Articles

Religion in the Ancient Novel

Ancient Roman religionReligion in the Ancient Novel

Froma I. Zeitlin (Princeton University)

Princeton/Stanford Working Papers in Classics: March (2007)

Abstract

This chapter of the forthcoming Cambridge Companion to the Ancient Novel, ed. Tim Whitmarsh, (2007) surveys the pervasive presence of religion and the sacred in the extant Greek and Roman novels and addresses the much discussed issues of its roles and functions, with an emphasis on the challenges the topic poses to the interpretation of the genre’s core erotic ideology. It also explores instances of the fictional imagination at work in absorbing, modifying, and creatively refining a few selected religious elements.

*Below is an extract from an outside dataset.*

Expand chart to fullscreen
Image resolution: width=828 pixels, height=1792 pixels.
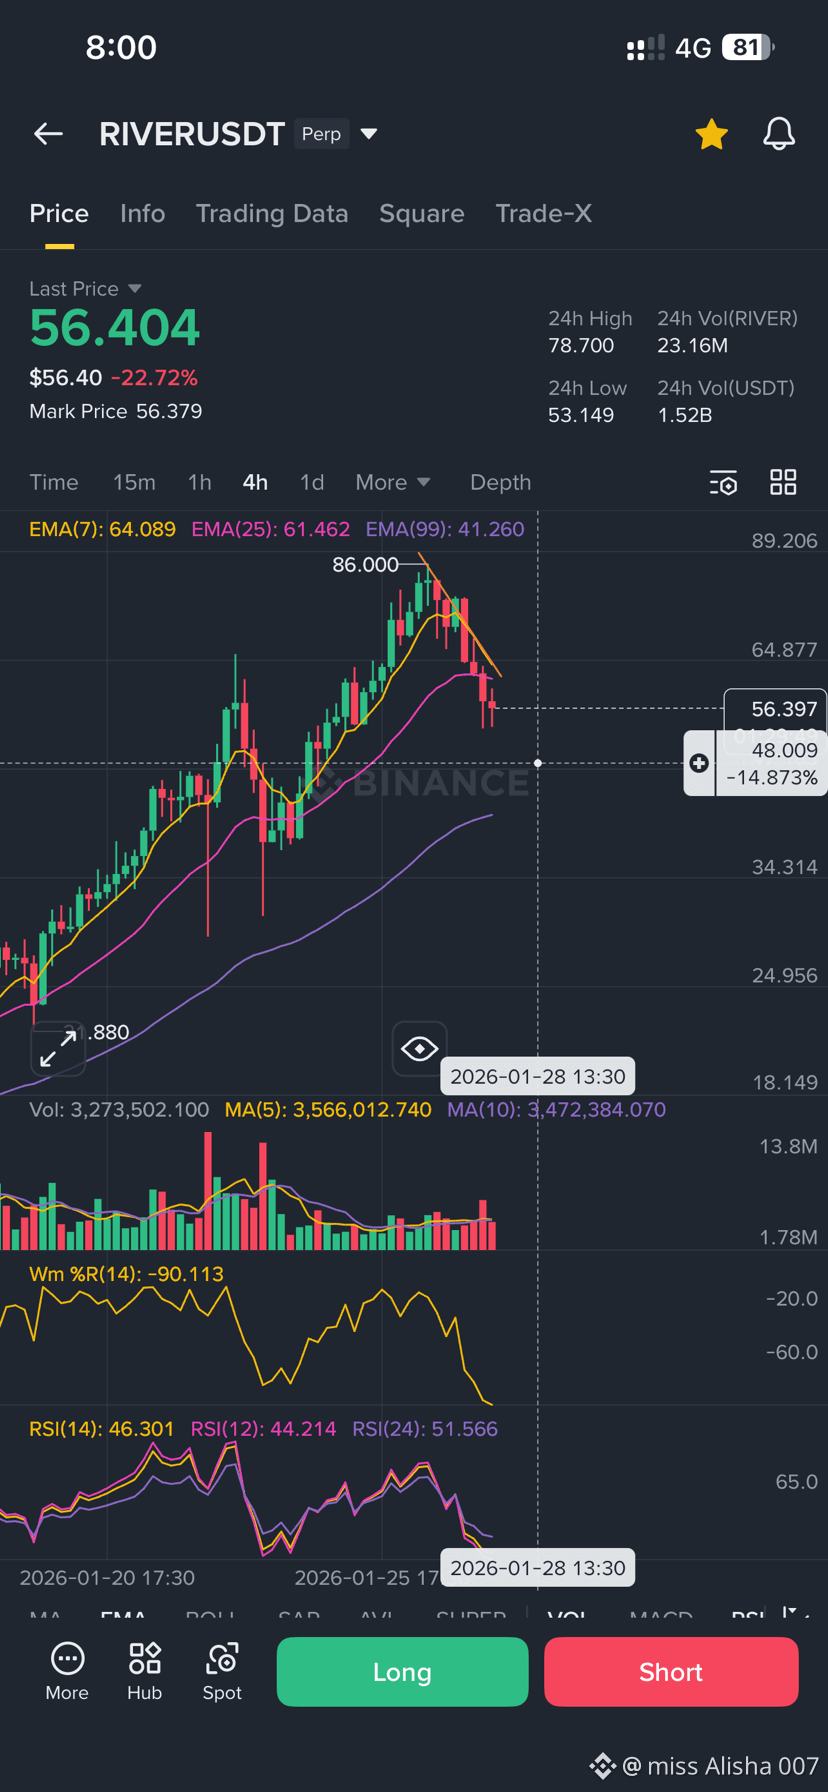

Religion plays a central role in the plot of virtually every fictional narrative, influencing the lives, actions, mentality, practices, beliefs, and eventual fates of the characters (and narrators); the types, interventions, and motives of divinity or other uncanny forces; the use of mythological exemplars, and more broadly, the array of problems that the entire subject poses for interpretation of the genre’s conventions. The novels are full of: temples, shrines, altars, priests, rituals and offerings, dreams (or oracles), prophecies, divine epiphanies, aretalogies, mystic language and other metaphors of the sacred (not forgetting, in addition, exotic barbarian rites). Indeed, religious elements, such as these, familiar to virtually any inhabitant of the ancient world, are richly attested, of course, in history and archaeology. The topography of any ancient city, for example, would be unrecognisable without its temples and shrines, its statues and votive offerings, its frequent public festivals and processions, and its generally familiar modes of worship. Such is the case in the novels, for all their differences, in which its characters range far and wide in the course of their wanderings and communicate with the sacred in these habitual ways, whether in the cities of Asia Minor (Ephesus, Miletus, Rhodes, Sidon, Byzantium), Egypt (Memphis, Thebes, Alexandria), Greece (Delphi, Corinth), Italy (Syracuse, Rome) and elsewhere.